O impasse da UE com Lukashenko tem se intensificado desde que ele reprimiu os protestos de rua contra a fraude eleitoral no ano passado. Lukashenko afirma que o Ocidente está tentando derrubá-lo apoiando a oposição e prendeu milhares de dissidentes e jornalistas, enquanto muitos outros deixaram o país.
Em maio, a Bielo-Rússia desviou um voo da RyanAir da Grécia para a Lituânia enquanto ele voava pelo espaço aéreo da Bielorrússia, forçando-o a pousar em Minsk, e prendeu um passageiro, Roman Protasevich, um jornalista dissidente bielorrusso que vivia no exílio. Os líderes europeus denunciaram a medida como um ato de pirataria e provocou uma nova rodada de sanções ocidentais contra a Bielo-Rússia.

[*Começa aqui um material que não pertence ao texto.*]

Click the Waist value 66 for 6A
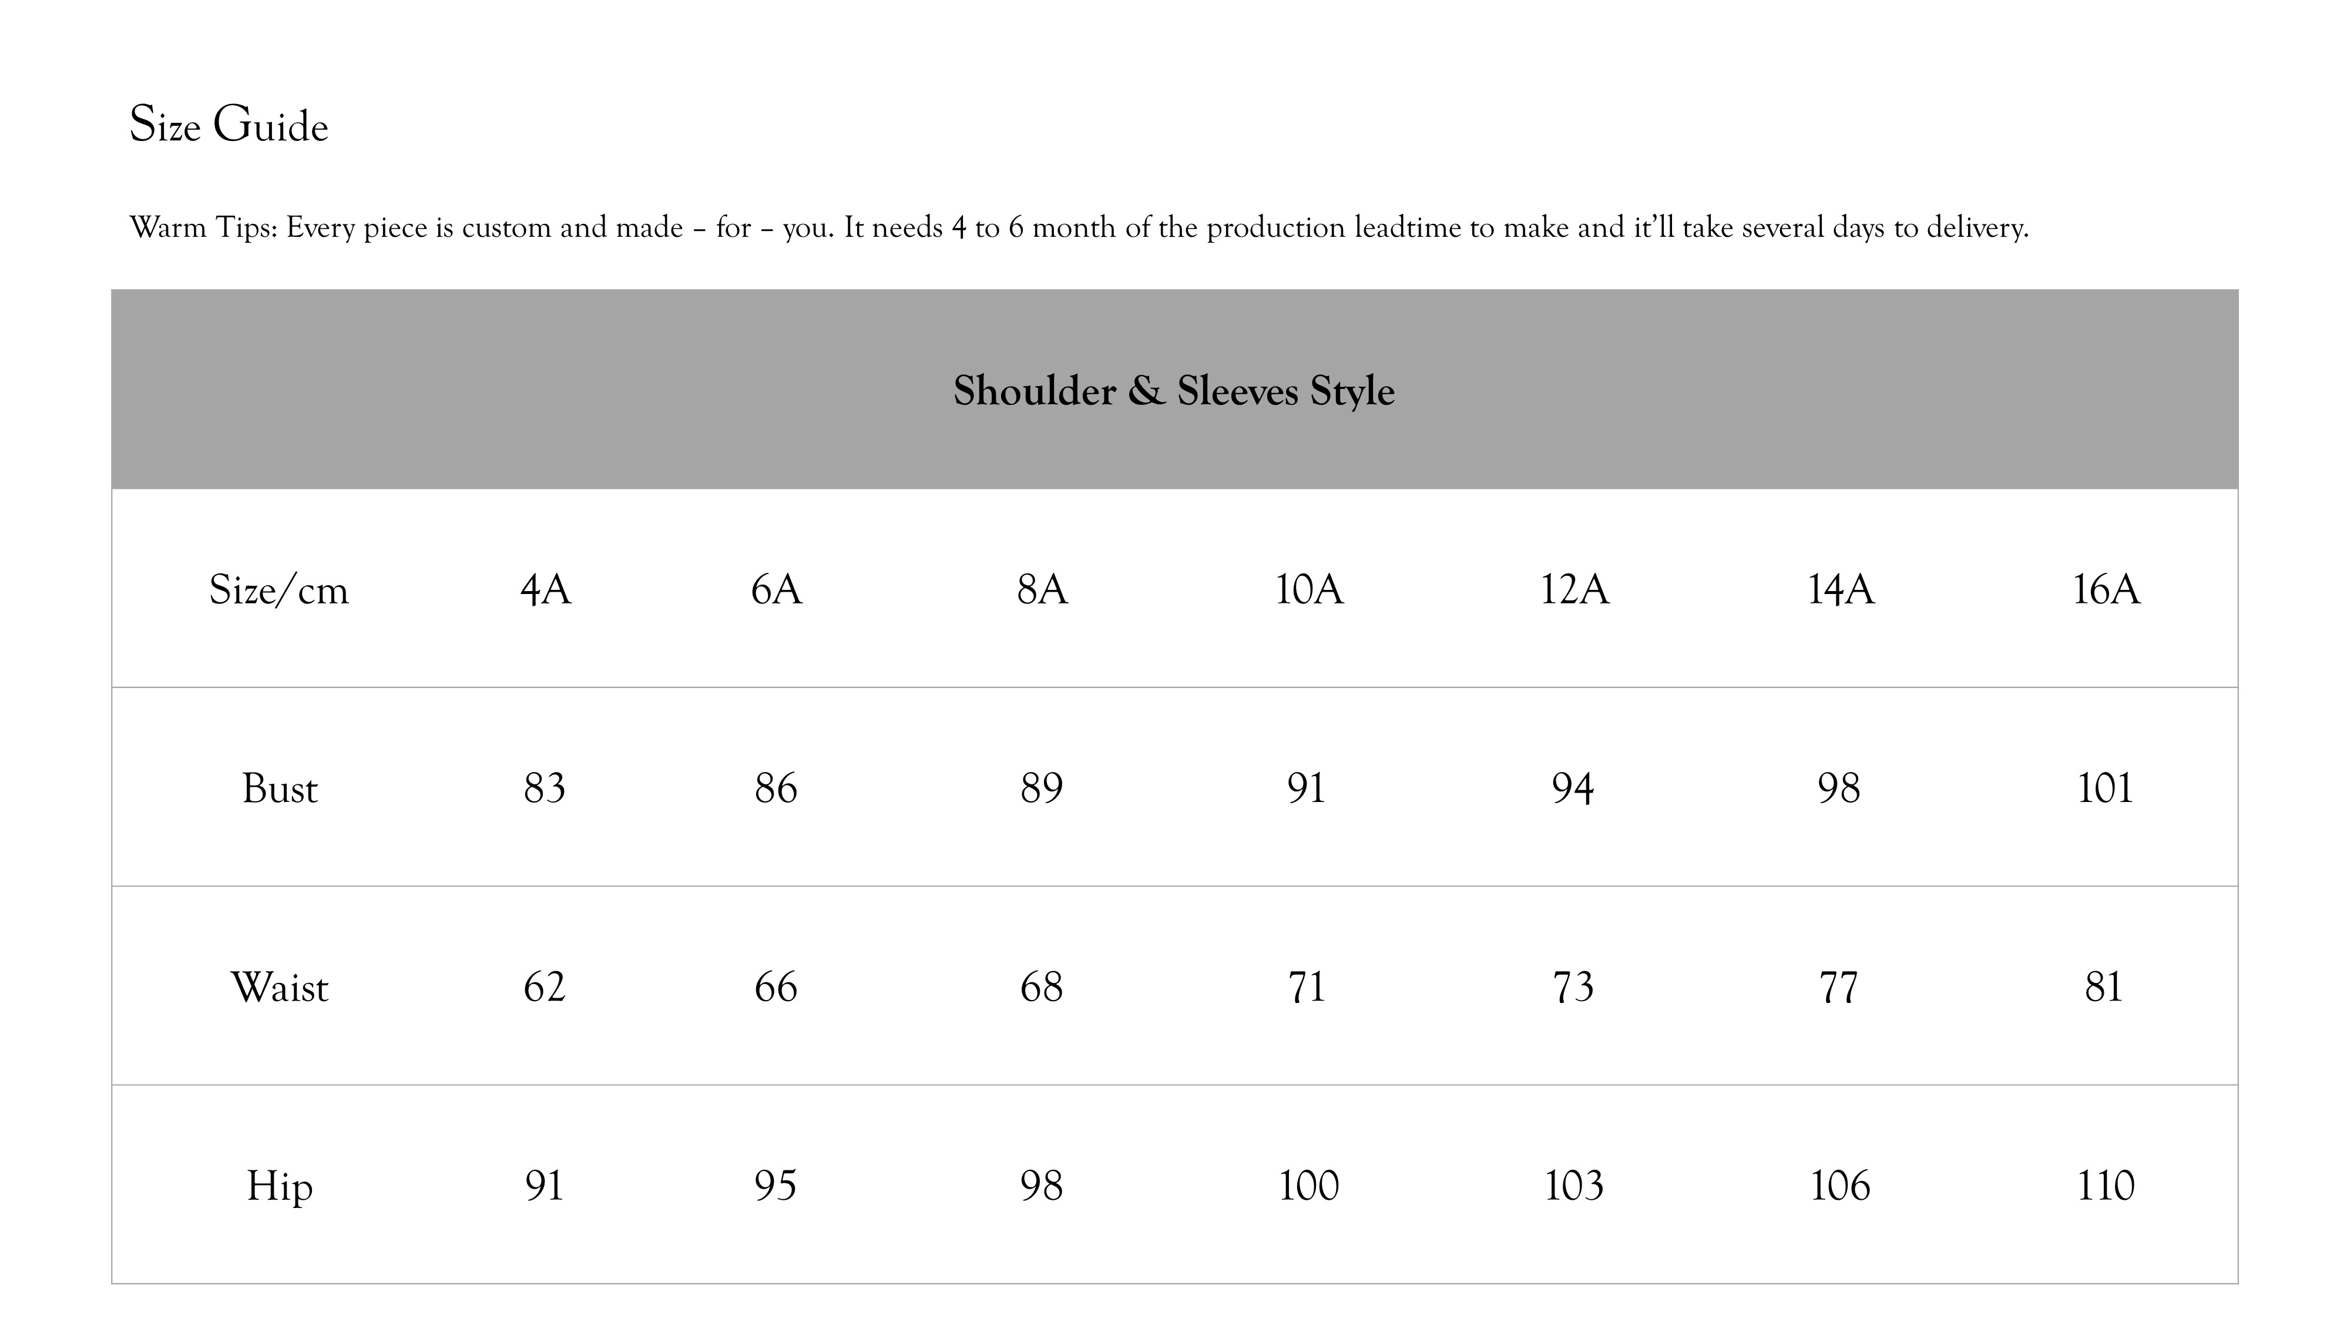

O presidente Vladimir V. Putin, da Rússia, emergiu como o apoiador mais importante de Lukashenko. Os dois falaram por telefone na terça-feira, disse o Kremlin, e discutiram a situação na fronteira polonesa. O ministro das Relações Exteriores de Putin, Sergey V. Lavrov, culpou o Ocidente por atiçar a crise migratória e disse que a UE deveria pagar a Bielo-Rússia para ajudar a contê-la – assim como o bloco enviou ajuda financeira à Turquia para fazer isso em 2016.
“Vemos que os especialistas bielorrussos estão trabalhando de forma muito responsável”, disse Dmitri S. Peskov, o porta-voz do Kremlin, a repórteres.
Autoridades polonesas disseram que, além daqueles na fronteira, mais de 10.000 migrantes estavam em outras partes da Bielo-Rússia, também na esperança de chegar à UE. Na segunda-feira, Piotr Müller, um porta-voz do governo polonês, disse que as fronteiras do país estão “sob ataque de forma organizada maneiras.” Um oficial de segurança de alto escalão, Maciej Wasik, disse que uma “verdadeira batalha” ocorreu contra as pessoas que tentavam entrar ilegalmente na Polônia perto de Kuznica.
O impasse surge em um momento particularmente difícil nas relações da Polônia com a UE e na política interna do país. A rivalidade de longa data do governo conservador polonês com a Comissão Europeia, o braço executivo do bloco, sobre a independência do judiciário polonês aumentou nas últimas semanas, e a comissão tem retido o pagamento da parcela de US $ 41 bilhões do fundo do coronavírus da UE.
Em casa, o partido do governo polonês, Law and Justice, aproveitou a imagem de uma nação sitiada por migrantes para exibir suas credenciais nacionalistas e rotular seus críticos como antipatrióticos em um momento de crise nacional. Tanto a oposição quanto os grupos nacionalistas que apóiam o governo devem se reunir no centro da capital na quinta-feira, Dia da Independência da Polônia.
Anton Troianovski relatou de Moscou, Monika Pronczuk de Bruxelas e Tolek Magdziarz de Varsóvia. Oleg Matsnev contribuiu com reportagem de Moscou, Jane Arraf de Suleimaniya, Iraque, e Andrew Higgins de Cluj, Romênia.